* Your goal: Go over the data and copy out each line with "computer" in it.

* Exercise data:
=== Section Start ===

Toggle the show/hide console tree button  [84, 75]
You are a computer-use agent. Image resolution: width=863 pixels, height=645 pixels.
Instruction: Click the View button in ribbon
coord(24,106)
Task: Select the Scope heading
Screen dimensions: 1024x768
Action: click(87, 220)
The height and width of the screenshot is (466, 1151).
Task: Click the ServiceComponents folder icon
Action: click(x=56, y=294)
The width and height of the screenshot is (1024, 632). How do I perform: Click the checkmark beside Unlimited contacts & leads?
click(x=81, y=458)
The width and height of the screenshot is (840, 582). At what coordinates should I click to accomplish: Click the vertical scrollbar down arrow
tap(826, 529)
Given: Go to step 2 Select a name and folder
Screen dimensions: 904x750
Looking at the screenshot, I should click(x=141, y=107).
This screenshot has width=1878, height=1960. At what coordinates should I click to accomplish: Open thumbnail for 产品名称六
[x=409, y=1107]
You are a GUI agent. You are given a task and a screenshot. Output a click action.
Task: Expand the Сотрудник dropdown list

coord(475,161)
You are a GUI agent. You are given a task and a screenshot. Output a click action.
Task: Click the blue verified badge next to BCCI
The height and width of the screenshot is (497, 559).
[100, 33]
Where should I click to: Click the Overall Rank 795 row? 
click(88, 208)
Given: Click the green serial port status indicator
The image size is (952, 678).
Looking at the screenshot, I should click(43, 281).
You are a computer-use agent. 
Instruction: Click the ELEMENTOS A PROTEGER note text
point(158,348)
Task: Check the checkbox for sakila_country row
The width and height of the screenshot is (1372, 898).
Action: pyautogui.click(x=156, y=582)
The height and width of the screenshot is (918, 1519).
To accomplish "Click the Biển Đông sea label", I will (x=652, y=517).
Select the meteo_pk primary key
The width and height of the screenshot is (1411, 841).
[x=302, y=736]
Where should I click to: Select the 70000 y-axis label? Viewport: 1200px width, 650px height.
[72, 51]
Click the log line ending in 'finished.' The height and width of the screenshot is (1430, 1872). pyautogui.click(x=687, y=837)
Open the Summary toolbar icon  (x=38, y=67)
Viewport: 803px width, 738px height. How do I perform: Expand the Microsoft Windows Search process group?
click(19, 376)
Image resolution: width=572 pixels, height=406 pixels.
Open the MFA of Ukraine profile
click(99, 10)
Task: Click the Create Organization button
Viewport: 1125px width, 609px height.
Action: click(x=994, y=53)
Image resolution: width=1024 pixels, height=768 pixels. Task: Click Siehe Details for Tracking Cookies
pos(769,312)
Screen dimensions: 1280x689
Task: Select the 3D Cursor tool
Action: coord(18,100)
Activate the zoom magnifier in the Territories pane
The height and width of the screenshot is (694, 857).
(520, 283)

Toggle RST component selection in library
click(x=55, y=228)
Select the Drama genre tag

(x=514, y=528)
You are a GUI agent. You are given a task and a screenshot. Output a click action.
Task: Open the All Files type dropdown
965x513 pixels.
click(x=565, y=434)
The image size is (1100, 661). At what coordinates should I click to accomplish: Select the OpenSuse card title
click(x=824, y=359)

=== Section End ===

* Task result:
You are a computer-use agent. Image resolution: width=863 pixels, height=645 pixels.
You are a computer-use agent. 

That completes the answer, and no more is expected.